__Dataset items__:
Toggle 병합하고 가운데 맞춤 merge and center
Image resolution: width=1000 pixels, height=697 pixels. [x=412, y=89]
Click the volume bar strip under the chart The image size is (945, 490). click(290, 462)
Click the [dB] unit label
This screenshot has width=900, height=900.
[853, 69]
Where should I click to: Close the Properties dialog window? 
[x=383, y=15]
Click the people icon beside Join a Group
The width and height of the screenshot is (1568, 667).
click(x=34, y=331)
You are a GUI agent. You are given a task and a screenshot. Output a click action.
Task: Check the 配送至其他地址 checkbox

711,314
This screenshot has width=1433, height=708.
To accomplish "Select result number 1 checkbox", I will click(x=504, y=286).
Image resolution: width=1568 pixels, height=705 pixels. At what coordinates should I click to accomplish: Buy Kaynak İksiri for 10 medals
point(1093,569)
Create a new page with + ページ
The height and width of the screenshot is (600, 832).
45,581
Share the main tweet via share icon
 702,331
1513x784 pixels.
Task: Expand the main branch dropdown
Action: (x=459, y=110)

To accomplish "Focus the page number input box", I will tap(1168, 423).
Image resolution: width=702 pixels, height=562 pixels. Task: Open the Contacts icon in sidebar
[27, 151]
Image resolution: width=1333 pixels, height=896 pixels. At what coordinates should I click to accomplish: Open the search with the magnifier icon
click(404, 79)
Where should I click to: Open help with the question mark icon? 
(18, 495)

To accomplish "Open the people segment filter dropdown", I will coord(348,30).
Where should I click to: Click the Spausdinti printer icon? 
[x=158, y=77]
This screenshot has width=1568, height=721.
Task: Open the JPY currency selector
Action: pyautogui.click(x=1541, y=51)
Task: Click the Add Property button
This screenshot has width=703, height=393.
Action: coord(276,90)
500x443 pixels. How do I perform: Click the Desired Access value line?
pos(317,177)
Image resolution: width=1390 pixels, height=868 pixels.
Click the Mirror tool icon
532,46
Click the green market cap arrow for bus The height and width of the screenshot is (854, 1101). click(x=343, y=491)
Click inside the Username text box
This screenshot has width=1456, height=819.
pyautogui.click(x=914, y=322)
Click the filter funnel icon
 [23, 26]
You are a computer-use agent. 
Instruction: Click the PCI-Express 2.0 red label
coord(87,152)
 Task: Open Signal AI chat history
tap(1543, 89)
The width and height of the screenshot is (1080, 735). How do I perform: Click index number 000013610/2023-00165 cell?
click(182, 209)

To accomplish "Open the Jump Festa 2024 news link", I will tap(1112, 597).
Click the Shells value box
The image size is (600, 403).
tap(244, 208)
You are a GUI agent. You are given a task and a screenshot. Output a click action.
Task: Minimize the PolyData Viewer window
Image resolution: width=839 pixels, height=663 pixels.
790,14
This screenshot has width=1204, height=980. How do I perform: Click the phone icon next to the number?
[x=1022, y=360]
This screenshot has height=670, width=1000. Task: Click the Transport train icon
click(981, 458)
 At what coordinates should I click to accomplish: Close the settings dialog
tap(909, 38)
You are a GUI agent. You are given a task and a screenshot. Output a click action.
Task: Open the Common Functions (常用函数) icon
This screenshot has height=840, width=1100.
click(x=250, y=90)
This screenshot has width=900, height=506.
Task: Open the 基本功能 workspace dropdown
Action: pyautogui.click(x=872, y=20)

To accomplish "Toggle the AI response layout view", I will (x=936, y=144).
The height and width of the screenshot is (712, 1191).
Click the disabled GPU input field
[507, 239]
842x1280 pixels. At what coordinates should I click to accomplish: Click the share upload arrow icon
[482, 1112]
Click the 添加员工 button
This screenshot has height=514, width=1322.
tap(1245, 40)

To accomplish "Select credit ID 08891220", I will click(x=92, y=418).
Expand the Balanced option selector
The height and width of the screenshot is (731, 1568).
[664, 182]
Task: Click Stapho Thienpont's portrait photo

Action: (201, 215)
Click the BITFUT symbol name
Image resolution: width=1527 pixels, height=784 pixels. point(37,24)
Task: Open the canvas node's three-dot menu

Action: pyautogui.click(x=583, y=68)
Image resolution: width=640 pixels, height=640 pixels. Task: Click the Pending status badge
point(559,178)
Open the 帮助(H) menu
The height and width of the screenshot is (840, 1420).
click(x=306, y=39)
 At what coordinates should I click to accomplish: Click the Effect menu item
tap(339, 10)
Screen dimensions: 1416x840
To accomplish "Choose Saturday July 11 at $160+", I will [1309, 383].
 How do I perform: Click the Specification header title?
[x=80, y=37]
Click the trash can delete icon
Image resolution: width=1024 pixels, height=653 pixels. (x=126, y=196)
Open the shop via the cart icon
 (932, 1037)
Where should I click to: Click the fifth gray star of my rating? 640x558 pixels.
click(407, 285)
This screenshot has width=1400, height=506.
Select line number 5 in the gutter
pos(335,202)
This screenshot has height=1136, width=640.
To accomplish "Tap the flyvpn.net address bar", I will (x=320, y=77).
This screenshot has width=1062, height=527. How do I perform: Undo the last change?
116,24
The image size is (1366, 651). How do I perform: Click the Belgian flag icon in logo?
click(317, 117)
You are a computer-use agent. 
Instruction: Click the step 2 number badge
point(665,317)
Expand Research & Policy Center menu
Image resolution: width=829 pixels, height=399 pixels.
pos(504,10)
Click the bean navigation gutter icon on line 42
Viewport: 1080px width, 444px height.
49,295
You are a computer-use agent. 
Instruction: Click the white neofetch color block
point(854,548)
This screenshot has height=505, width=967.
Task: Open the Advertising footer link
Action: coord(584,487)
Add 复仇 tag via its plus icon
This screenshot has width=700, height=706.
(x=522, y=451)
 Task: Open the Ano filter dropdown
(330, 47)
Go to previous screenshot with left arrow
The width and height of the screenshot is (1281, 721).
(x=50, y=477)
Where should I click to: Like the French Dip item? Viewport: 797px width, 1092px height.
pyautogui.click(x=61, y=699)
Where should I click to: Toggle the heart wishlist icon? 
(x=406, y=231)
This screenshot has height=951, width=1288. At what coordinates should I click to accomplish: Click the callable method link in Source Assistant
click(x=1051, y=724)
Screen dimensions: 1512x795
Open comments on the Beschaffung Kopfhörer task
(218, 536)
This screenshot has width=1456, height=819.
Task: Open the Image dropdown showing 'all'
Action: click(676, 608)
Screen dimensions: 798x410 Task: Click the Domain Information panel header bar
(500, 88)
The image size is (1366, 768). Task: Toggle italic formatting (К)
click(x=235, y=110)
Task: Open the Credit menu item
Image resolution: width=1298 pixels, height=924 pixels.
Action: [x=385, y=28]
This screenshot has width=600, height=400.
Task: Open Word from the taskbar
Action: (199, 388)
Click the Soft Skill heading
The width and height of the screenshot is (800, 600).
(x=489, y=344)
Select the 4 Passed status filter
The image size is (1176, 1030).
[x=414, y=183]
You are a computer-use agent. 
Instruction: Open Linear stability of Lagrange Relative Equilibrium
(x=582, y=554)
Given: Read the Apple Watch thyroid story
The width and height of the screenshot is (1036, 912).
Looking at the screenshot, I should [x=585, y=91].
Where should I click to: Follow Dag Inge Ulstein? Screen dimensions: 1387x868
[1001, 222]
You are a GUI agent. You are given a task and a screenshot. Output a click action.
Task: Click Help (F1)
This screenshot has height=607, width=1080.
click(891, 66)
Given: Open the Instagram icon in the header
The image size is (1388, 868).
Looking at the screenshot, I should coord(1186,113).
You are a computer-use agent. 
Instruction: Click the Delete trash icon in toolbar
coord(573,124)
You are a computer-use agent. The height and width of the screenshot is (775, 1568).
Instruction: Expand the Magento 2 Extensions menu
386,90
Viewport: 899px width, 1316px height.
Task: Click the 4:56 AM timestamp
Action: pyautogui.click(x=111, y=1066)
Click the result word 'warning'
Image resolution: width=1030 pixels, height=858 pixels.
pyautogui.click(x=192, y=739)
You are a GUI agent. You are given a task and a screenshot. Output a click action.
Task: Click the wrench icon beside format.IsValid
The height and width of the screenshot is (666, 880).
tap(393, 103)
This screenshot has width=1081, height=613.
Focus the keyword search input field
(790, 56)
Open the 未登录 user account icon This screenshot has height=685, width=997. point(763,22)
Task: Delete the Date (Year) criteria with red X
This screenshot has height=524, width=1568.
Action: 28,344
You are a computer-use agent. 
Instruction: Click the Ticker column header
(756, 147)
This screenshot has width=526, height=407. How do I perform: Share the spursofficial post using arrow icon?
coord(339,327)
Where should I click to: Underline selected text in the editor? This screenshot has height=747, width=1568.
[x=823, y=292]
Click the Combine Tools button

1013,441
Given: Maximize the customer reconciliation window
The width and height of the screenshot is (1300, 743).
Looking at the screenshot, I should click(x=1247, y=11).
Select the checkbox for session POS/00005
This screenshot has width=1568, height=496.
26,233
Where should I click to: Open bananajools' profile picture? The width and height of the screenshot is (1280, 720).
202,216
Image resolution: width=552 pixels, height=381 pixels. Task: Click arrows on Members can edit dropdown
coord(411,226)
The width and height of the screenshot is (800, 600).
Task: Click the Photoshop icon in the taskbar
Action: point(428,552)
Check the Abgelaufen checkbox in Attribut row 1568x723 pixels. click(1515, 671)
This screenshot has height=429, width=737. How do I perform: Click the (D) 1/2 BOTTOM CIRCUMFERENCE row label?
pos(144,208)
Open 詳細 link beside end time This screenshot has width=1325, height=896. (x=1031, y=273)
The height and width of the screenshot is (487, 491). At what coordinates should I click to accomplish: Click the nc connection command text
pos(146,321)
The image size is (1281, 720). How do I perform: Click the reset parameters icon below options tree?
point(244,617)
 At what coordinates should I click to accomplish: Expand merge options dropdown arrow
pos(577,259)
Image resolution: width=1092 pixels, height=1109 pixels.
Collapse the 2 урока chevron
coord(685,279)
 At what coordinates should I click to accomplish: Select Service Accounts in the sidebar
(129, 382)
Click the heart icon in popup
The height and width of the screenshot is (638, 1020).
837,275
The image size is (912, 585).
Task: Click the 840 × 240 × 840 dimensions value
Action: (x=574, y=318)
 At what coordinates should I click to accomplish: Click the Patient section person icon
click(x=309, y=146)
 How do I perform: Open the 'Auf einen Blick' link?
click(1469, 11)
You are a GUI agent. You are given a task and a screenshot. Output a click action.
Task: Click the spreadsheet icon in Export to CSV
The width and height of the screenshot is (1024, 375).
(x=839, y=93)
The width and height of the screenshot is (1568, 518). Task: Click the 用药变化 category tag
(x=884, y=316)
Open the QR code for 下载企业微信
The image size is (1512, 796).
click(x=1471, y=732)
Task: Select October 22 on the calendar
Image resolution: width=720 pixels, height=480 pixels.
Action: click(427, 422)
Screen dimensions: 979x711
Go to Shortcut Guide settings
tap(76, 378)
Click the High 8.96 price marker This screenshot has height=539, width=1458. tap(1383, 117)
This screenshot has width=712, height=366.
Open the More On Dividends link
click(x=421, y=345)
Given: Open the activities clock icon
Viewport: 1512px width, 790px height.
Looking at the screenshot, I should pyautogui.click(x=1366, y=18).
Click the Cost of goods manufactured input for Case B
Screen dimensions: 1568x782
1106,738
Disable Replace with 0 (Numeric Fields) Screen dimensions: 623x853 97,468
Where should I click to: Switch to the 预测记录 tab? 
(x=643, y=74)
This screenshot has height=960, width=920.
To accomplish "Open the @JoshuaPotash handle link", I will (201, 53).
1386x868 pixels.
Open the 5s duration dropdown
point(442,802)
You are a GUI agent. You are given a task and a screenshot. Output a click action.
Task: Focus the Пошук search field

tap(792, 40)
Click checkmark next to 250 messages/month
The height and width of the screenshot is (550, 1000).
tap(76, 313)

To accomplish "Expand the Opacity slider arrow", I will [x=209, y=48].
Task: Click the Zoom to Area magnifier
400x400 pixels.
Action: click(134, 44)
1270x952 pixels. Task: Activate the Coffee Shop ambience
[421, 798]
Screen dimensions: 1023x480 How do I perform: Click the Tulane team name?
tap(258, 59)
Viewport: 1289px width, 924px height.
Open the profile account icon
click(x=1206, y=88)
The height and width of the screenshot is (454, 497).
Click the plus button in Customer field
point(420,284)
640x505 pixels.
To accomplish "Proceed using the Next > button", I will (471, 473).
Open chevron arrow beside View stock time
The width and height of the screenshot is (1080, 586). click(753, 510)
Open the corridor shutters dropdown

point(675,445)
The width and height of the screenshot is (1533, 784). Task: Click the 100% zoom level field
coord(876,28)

__Problem statement__: Output the lines from the one with "This screenshot has width=526, height=407." through the one with "[x=823, y=292]" as a JSON list of strings, one string per line and leaving out any blank lines.

__Final result__:
[
  "This screenshot has width=526, height=407. How do I perform: Share the spursofficial post using arrow icon?",
  "coord(339,327)",
  "Where should I click to: Underline selected text in the editor? This screenshot has height=747, width=1568.",
  "[x=823, y=292]"
]